CHARLESTON – West Virginia can keep five and a half million dollars that it would have refunded to a business if the business had not fouled up its tax appeal, the Supreme Court of Appeals ruled June 13.
Four of five Justices agreed that Elk Run Coal Company was not entitled to a refund because it sent its tax appeal to the wrong office.
The majority reversed Kanawha County Circuit Judge Louis Bloom, who ordered a refund for Elk Run last July.
Elk Run in 2002 requested a refund of severance tax it paid in 1999. The tax applied to coal that Elk Run exported to other countries.
Elk Run claimed the tax violated the U. S. Constitution. It limits taxes on imports and exports and it directs the proceeds of such taxes to the national treasury.
The state tax commissioner denied the refund Jan. 8, 2003. The decision gave Elk Run 60 days to appeal.

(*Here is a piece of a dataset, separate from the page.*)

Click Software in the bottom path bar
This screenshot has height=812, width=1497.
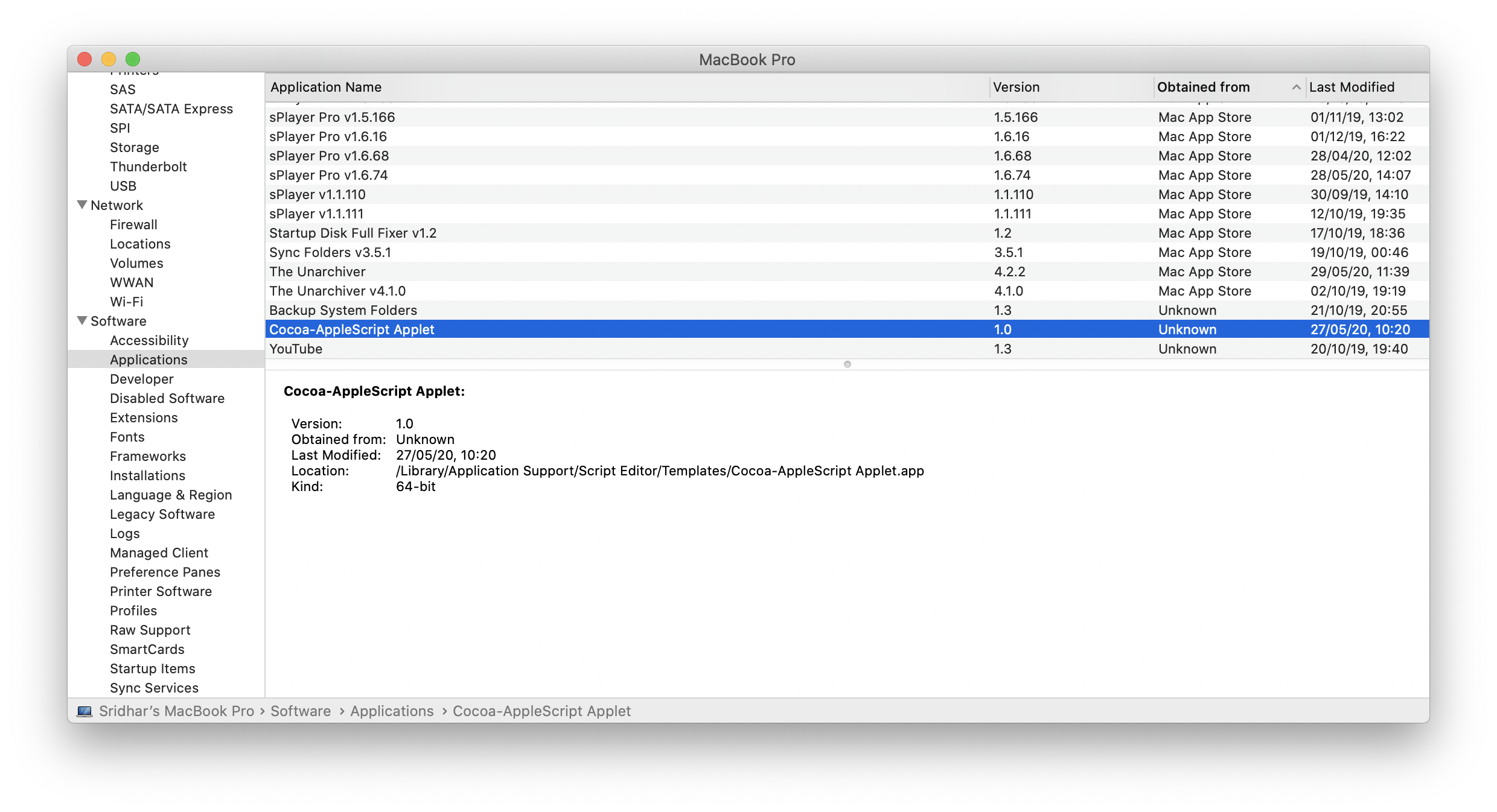tap(301, 711)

Prior to 2003 taxpayers had appealed to the tax commissioner, who referred their cases to Office of Hearings and Appeals under the tax commissioner.
By an act of the Legislature an Office of Tax Appeals opened Jan. 1, 2003, independent of the tax commissioner.
Elk Run should have sent its refund petition to the Office of Tax Appeals, but on Jan. 24, 2003, it sent the petition to the tax commissioner.
The tax commissioner did not forward the petition to the Office of Tax Appeals.
Around that time other coal companies asked for severance tax refunds on constitutional grounds. They correctly sent petitions to the Office of Tax Appeals, which consolidated the petitions into a single case.
On Dec. 11, 2003, the Office of Tax Appeals declared the tax unconstitutional and ordered refunds of about $20 million to the coal companies.
The decision did not rule on Elk Run's petition or refer to it.
The tax commissioner appealed to Kanawha County circuit court.
In 2004 the court affirmed the decision of the Office of Tax Appeals, not on the constitutional question but on a point of procedure.
The tax commissioner had responded to the petitions ten days too late.
In February 2005 Elk Run asked the Office of Tax Appeals to deem its refund petition filed as of the date Elk Run sent it to the tax commissioner.
The Office of Tax Appeals so ruled. It included Elk Run's refund petition with the petitions of the other companies, qualifying Elk Run for a refund.
The tax commissioner challenged the decision in Kanawha County. Circuit Judge Louis Bloom signed an order upholding the Office of Tax Appeals.
The tax commissioner appealed to the Supreme Court of Appeals. Attorney General Darrell McGraw represented him.
Herschel Rose III and Steven Broadwater of Charleston represented Elk Run.
Justice Larry Srtarcher wrote in the majority opinion that under Bloom's order Elk Run would receive the same refunds that others received as a result of the tax commissioner's procedural default.
"Elk Run was required by law to file its appeal with the Office of Tax Appeals," Starcher wrote. "Elk Run did not do so."
He wrote, "Elk Run wants 'sauce for the goose' – the application of strict jurisdictional deadlines to the procedural error by the Commissioner, but not 'sauce for the gander' – the application of the same strict deadlines to a procedural error by Elk Run."
Justices Joseph Albright and Brent Benjamin concurred, with reservations. They reserved the right to file concurring opinions.
Justice Spike Maynard dissented and reserved the right to file a dissenting opinion.
Meanwhile, in a separate but similar group of cases, the Supreme Court of Appeals has declared the severance tax constitutional.